He didn't forget to do it, he never planed to. It is not something that "just happens", the intention is clear from the start for someone doing this.
You can also see that in the video posted by the user above that wants your attention, he intentionally tries to pass what he says in the video as his research ("I have been researching and...") and his opinion. He says it all as if it were his words, he even acts as if he just thought about that. It is a complete intentional fraud, it wasn't he just "forgetting to say it wasn't his thoughts", it wasn't something that just happened.



gameboy said:


> That part is done and over regardless of opinion (because plagiarism is more a moral thing). But now we extend past said editor and we talk about about plagiarism itself, are your feelings and reacts and behavior toward it plagiarized?


Nope, they are mine. I've always had this opinion, and as I said I taught it was commons sense. Perhaps I was wrong or I am just disconnected from this era, I am getting old, times change, perhaps honesty is not valued anymore.


----------



## gameboy (Aug 15, 2018)

Song of storms said:


> Could you not ignore my posts? I'm curious to see what are your arguments against what I wrote



 i didnt want to double post lol my bad. Have you ever seen someone that got so immersed into something that it became one to the point where any other opinion or phrasing couldnt be grasped? Whether it be words that resonated with that person so much or an idea or thought process or speech pattern or a song so gripping that said person just couldnt think outside that box and they were just stuck in it? is it plagiarism at the point? It is but it isnt now right? Have you ever seen people that think they are a certain song. One mans trash is anothers treasure, and it can be anything.

To a point its being brainwashed, ive seen it countless times with weak-minded people. So... we have all been told how to react to certain things when they happen. Me ive always been very mean and violent tempered to the point where it can snap me out of being brainwashed. Do you remember a point where you were bored an just wrote down your favorite lyrics? it became you, it resonated you it so perfectly described everything of what ever it means to you. Ive seen the review and i seen that Filip dude, a weakminded person imo, That review became him and he became it even though he might have not been the one that put words onto paper first. And so i take that last concept and i apply it to the finger pointing virtuesignalers and i think, you too are the same as he


----------



## sarkwalvein (Aug 15, 2018)

PS: still as I said before, I think the mob mentality and entitlement of "accuse-judge-execute" without a just process is bullshit, but I think we are not talking about that anymore, we are talking about plagiarism being wrong or not.
If we were to talk about that mob mentality, I would say people are too quick to judge and execute without due process, and it is even possible that this Cartho in NeoGaf was actually one of Filip's accounts, but without due process the mob is already judging and executing him. Sure, that is BS.


----------



## gameboy (Aug 15, 2018)

sarkwalvein said:


> PS: still as I said before, I think the mob mentality and entitlement of "accuse-judge-execute" without a just process is bullshit, but I think we are not talking about that anymore, we are talking about plagiarism being wrong or not.
> If we were to talk about that mob mentality, I would say people are too quick to judge and execute without due process, and it is even possible that this Cartho in NeoGaf was actually one of Filip's accounts, but without due process the mob is already judging and executing him. Sure, that is BS.

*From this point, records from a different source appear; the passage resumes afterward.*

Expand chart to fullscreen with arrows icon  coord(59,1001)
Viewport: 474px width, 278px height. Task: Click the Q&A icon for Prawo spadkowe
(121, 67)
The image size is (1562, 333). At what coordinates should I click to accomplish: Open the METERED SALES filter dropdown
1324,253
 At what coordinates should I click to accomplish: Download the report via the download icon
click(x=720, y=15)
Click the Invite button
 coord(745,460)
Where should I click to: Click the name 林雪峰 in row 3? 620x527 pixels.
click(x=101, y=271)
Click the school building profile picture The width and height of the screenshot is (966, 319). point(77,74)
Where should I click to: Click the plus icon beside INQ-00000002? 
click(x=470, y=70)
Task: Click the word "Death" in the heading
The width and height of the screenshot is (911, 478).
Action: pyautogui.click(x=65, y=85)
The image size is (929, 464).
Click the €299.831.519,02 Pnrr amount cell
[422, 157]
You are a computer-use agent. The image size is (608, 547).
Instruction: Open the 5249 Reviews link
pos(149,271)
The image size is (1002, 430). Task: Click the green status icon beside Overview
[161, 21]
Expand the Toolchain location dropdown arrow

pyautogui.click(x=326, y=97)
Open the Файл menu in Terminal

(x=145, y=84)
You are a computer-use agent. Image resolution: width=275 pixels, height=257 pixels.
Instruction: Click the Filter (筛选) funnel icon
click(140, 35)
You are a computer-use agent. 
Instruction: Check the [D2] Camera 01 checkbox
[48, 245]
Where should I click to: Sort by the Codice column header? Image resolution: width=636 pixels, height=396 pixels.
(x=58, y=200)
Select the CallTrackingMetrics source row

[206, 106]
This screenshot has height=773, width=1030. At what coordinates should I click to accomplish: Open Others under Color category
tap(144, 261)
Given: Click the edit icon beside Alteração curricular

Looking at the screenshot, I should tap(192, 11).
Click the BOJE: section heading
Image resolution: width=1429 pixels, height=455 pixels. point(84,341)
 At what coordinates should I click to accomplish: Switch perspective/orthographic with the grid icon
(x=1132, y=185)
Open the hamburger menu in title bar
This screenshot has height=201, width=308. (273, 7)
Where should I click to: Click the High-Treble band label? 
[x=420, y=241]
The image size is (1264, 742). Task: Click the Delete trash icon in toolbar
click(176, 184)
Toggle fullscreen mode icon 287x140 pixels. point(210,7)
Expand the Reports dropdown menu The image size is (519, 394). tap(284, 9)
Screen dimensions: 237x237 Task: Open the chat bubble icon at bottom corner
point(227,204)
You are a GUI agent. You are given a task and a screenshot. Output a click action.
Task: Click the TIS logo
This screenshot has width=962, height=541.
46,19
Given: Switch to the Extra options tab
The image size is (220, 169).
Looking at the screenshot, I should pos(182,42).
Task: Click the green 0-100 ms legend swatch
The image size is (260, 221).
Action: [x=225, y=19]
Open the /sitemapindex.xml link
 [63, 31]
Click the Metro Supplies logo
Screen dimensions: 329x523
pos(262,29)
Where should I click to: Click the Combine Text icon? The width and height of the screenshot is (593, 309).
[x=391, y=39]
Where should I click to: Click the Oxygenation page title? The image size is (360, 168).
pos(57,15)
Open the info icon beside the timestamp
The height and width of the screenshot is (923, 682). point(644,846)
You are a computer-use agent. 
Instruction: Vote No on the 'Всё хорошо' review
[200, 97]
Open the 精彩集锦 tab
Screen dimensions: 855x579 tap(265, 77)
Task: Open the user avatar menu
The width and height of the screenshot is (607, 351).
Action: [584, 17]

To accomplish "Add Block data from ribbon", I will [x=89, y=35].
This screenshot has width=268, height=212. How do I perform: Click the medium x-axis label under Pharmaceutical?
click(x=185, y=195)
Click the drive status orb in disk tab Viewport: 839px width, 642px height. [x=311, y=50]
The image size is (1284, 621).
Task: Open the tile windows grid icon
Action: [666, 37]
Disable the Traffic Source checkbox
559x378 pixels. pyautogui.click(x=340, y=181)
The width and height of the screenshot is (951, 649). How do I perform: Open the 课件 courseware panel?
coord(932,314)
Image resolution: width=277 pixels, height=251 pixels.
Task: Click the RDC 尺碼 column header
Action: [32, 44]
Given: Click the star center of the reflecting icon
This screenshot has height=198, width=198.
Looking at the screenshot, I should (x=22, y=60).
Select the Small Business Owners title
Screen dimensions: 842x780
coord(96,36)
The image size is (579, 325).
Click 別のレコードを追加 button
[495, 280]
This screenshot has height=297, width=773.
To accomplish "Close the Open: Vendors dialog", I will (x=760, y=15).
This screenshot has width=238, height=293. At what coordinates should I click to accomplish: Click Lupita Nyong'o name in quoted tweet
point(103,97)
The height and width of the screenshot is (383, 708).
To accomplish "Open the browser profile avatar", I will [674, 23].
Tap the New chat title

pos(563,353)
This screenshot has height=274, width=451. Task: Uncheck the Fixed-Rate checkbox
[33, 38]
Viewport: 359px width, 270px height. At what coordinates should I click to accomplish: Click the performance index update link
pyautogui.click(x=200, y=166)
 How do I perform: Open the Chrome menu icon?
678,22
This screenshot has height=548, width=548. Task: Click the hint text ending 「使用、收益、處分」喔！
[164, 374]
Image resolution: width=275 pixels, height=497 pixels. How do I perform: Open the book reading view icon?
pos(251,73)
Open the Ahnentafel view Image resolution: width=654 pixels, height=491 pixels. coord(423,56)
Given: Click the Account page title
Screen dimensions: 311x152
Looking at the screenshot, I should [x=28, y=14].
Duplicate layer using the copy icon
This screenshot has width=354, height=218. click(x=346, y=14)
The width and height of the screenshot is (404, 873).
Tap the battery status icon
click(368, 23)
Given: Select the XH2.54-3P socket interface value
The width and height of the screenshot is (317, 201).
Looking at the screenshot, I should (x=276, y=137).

i agree, but back to the other statement. Are your thoughts your own or have they been molded into a society they others deemed should be. If you never knew what plagiarism was or how it has been handled would you react different way? I think you would.


----------



## Edgarska (Aug 15, 2018)

sarkwalvein said:


> PS: still as I said before, I think the mob mentality and entitlement of "accuse-judge-execute" without a just process is bullshit, but I think we are not talking about that anymore, we are talking about plagiarism being wrong or not.
> If we were to talk about that mob mentality, I would say people are too quick to judge and execute without due process, and it is even possible that this Cartho in NeoGaf was actually one of Filip's accounts, but without due process the mob is already judging and executing him. Sure, that is BS.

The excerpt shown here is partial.